▶ Action item: All the data beneath this line is to be reproduced exactly.

++++ Provided information

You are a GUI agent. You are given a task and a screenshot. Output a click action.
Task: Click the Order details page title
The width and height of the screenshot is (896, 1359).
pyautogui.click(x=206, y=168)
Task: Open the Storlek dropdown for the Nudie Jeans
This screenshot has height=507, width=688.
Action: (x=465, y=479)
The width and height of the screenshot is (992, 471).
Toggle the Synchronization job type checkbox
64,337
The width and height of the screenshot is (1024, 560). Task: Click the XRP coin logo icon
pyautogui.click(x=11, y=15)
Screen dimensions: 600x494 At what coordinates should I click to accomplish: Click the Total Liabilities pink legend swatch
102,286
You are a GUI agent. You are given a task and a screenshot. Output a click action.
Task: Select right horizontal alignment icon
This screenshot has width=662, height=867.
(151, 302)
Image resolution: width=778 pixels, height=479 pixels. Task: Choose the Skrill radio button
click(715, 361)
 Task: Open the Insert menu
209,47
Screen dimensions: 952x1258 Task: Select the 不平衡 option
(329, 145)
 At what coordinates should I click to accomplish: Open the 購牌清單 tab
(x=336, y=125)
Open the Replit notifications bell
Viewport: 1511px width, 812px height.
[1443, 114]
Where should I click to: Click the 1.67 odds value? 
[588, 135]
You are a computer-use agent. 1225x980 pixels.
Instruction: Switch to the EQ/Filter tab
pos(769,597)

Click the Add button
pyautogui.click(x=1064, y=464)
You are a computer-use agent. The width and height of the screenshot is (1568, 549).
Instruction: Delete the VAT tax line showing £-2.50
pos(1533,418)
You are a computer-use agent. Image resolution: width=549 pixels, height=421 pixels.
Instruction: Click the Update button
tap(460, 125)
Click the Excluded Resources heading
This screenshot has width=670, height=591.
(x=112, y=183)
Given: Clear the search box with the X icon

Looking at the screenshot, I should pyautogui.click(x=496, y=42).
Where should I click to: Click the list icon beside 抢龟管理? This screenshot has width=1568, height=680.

++++++++

▶ Output below:
You are a GUI agent. You are given a task and a screenshot. Output a click action.
Task: Click the Order details page title
The width and height of the screenshot is (896, 1359).
pyautogui.click(x=206, y=168)
Task: Open the Storlek dropdown for the Nudie Jeans
This screenshot has height=507, width=688.
Action: (x=465, y=479)
The width and height of the screenshot is (992, 471).
Toggle the Synchronization job type checkbox
64,337
The width and height of the screenshot is (1024, 560). Task: Click the XRP coin logo icon
pyautogui.click(x=11, y=15)
Screen dimensions: 600x494 At what coordinates should I click to accomplish: Click the Total Liabilities pink legend swatch
102,286
You are a GUI agent. You are given a task and a screenshot. Output a click action.
Task: Select right horizontal alignment icon
This screenshot has width=662, height=867.
(151, 302)
Image resolution: width=778 pixels, height=479 pixels. Task: Choose the Skrill radio button
click(715, 361)
 Task: Open the Insert menu
209,47
Screen dimensions: 952x1258 Task: Select the 不平衡 option
(329, 145)
 At what coordinates should I click to accomplish: Open the 購牌清單 tab
(x=336, y=125)
Open the Replit notifications bell
Viewport: 1511px width, 812px height.
[1443, 114]
Where should I click to: Click the 1.67 odds value? 
[588, 135]
You are a computer-use agent. 1225x980 pixels.
Instruction: Switch to the EQ/Filter tab
pos(769,597)

Click the Add button
pyautogui.click(x=1064, y=464)
You are a computer-use agent. The width and height of the screenshot is (1568, 549).
Instruction: Delete the VAT tax line showing £-2.50
pos(1533,418)
You are a computer-use agent. Image resolution: width=549 pixels, height=421 pixels.
Instruction: Click the Update button
tap(460, 125)
Click the Excluded Resources heading
This screenshot has width=670, height=591.
(x=112, y=183)
Given: Clear the search box with the X icon

Looking at the screenshot, I should pyautogui.click(x=496, y=42).
Where should I click to: Click the list icon beside 抢龟管理? This screenshot has width=1568, height=680.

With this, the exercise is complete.